Required work ▸ Working from the records below, repeat exactly the lines starting at the line that contains "Switch to the" and ending at the line that contains "Task: Expand the Schedule submenu chevron", inclusive.

Information given ▸
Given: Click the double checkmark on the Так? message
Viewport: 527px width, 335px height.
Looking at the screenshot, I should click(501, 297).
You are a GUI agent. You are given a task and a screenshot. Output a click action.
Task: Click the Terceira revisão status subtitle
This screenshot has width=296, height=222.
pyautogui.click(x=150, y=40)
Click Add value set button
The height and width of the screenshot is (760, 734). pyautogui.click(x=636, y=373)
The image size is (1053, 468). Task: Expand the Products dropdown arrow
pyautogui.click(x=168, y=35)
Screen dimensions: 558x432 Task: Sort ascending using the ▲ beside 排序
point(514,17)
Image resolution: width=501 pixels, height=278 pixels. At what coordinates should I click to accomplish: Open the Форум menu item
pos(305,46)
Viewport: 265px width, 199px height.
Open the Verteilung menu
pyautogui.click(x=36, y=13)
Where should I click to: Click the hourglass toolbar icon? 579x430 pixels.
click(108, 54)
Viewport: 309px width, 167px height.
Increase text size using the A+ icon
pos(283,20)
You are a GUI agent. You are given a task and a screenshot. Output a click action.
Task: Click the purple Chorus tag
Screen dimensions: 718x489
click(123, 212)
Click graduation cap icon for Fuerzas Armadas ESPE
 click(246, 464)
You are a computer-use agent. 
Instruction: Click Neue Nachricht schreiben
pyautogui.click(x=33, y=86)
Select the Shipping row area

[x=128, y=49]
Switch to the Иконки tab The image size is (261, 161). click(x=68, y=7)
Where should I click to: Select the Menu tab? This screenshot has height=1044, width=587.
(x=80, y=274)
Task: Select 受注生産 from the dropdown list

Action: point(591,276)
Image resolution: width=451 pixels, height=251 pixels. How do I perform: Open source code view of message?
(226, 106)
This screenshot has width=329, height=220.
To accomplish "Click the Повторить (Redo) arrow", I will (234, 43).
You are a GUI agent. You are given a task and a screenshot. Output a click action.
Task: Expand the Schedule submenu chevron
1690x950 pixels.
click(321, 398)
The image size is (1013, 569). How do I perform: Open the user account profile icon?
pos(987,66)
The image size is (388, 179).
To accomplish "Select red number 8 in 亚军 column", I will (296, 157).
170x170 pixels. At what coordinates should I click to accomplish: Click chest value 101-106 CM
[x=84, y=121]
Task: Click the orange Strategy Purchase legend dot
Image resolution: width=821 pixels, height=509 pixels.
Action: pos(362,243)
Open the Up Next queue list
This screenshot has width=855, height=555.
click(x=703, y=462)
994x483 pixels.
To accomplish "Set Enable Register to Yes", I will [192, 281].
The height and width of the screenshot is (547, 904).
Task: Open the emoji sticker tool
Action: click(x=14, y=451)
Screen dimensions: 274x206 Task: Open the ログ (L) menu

Answer area ▸
Switch to the Иконки tab The image size is (261, 161). click(x=68, y=7)
Where should I click to: Select the Menu tab? This screenshot has height=1044, width=587.
(x=80, y=274)
Task: Select 受注生産 from the dropdown list

Action: point(591,276)
Image resolution: width=451 pixels, height=251 pixels. How do I perform: Open source code view of message?
(226, 106)
This screenshot has width=329, height=220.
To accomplish "Click the Повторить (Redo) arrow", I will (234, 43).
You are a GUI agent. You are given a task and a screenshot. Output a click action.
Task: Expand the Schedule submenu chevron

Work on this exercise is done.